FIG. 7 illustrates one embodiment of a resulting flip-chip interconnect system. Substrate 28 includes an interconnect pad 27 that is attached to solder cap 22. (Alternatively, interconnect pad 27 is attached to reflowed solder cap 26 if the optional step of reflowing of FIG. 6 is used.) After attaching interconnect pad 27 to solder cap 22, the structure is reflowed to form the resulting interconnect system of FIG. 7 (where pad 27 is electrically coupled to solder cap 22). Note that substrate 28 may include organic or ceramic materials and provides an interconnect for semiconductor die 10 and a printed circuit board.
 Therefore, the resulting structure of FIG. 7 with standoff 20 allows for finer pitches within the resulting flip-chip interconnect system. By concentrating the solder at the tip of standoff 20, interconnects may be formed closer together. Furthermore, the diameter of standoff 20 may be reduced to further reduce pitch. Also, the nonwettable surfaces allows for the volume of solder cap 22 to remain at the tip of standoff 20 which increases the reliability of the resulting interconnect system. A greater volume of solder allows for more reliable interconnects, even when the surface of substrate 28 or semiconductor die 10 may provide for uneven interconnects.
 In an alternate embodiment, after removing masking layer 16 and portions of seed layer 14, as illustrated in FIG. 4, solder cap 22 may be attached to pad 27 of substrate 28. In this embodiment, solder cap 22 is not reflowed prior to attaching it to pad 27. After attaching solder cap 22 to pad 27, the resulting interconnect is reflowed to form the resulting interconnect system of FIG. 9. During reflow, insubstantial amounts of solder from solder cap 22 may be formed along the sides of standoff 20. For example, in one embodiment, no more than approximately 5% of solder cap 22 is lost along the sides of standoff 20. In an alternate embodiment, no more than approximately 2% of solder cap 22 is lost along the sides of standoff 20. Although some insubstantial volume of solder may be lost along the sides of standoff 20, this embodiment still allows for finer pitch and increased reliability.
 In the foregoing specification, the invention has been described with reference to specific embodiments. However, one of ordinary skill in the art appreciates that various modifications and changes can be made without departing from the scope of the present invention as set forth in the claims below. Accordingly, the specification and figures are to be regarded in an illustrative rather than a restrictive sense, and all such modifications are intended to be included within the scope of present invention.
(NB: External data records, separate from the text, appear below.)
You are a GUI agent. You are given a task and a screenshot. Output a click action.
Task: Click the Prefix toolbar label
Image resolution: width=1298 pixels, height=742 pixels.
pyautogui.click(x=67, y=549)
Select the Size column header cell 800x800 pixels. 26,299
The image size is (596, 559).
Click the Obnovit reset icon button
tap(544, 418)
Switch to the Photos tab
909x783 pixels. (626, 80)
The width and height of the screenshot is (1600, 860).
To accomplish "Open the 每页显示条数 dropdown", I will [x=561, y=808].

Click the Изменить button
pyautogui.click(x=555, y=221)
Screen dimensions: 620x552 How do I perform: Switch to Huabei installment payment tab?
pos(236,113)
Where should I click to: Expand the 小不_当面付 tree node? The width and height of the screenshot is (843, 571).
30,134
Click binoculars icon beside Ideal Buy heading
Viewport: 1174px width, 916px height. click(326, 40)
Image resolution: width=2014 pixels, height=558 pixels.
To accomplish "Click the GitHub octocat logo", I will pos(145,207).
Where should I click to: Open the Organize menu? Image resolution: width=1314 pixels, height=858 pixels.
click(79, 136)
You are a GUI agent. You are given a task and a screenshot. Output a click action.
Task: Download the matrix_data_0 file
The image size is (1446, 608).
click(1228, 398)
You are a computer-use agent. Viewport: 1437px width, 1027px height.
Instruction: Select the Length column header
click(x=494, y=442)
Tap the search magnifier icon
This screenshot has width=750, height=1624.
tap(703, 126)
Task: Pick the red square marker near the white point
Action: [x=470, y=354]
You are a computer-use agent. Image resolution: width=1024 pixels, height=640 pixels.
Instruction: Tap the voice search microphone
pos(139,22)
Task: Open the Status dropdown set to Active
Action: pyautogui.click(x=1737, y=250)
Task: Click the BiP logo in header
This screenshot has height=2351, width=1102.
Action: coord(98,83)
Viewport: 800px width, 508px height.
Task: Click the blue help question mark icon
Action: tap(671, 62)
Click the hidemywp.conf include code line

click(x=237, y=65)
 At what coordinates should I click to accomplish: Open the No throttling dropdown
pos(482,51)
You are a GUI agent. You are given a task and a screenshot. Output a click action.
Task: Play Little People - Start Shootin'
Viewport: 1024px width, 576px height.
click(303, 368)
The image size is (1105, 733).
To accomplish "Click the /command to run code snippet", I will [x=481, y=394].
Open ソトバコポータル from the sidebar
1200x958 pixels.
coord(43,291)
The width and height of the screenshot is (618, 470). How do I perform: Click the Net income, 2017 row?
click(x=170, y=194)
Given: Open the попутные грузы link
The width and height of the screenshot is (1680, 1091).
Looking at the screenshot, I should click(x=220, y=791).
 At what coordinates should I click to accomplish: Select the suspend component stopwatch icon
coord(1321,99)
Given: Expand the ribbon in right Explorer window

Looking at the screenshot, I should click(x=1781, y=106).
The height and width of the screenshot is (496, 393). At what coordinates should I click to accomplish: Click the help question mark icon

 Benefits, other advantages, and solutions to problems have been described above with regard to specific embodiments. However, the benefits, advantages, solutions to problems, and any element(s) that may cause any benefit, advantage, or solution to occur or become more pronounced are not to be construed as a critical, required, or essential feature or element of any or all the claims. As used herein, the terms “comprises,” “comprising,” or any other variation thereof, are intended to cover a non-exclusive inclusion, such that a process, method, article, or apparatus that comprises a list of elements does not include only those elements but may include other elements not expressly listed or inherent to such process, method, article, or apparatus.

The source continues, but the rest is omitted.